* [TASK TO CARRY OUT] In the entries below, find the line with "You are a GUI" and the line with "Task: Click the Follow Up (RE) toolbar icon". Return those two lines and all lines between them, exactly.

* [THE DATA]
•••

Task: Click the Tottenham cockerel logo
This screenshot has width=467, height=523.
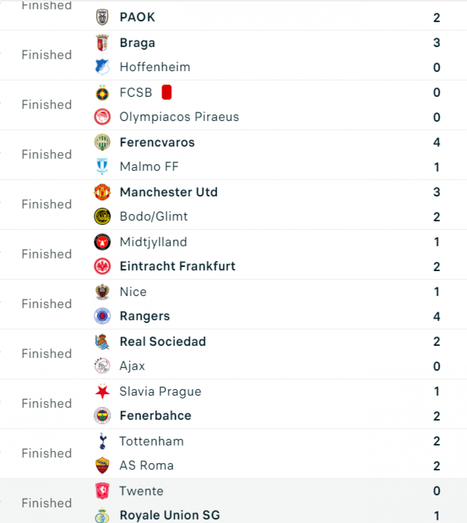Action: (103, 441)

•••

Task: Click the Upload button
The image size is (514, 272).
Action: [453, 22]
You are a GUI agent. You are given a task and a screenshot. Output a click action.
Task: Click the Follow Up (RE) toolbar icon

•••

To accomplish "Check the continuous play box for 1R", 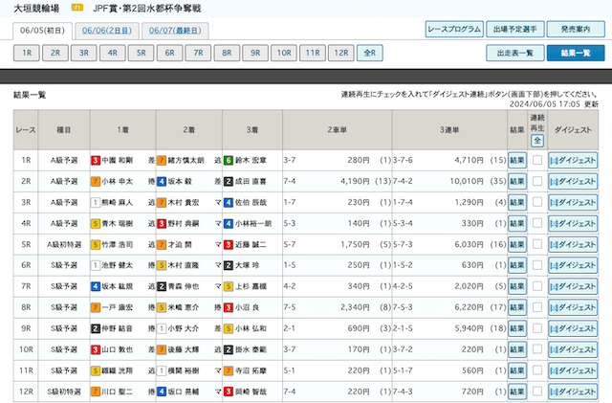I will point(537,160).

•••

* [EXERCISE OUTPUT]
You are a GUI agent. You are given a task and a screenshot. Output a click action.
Task: Click the Follow Up (RE) toolbar icon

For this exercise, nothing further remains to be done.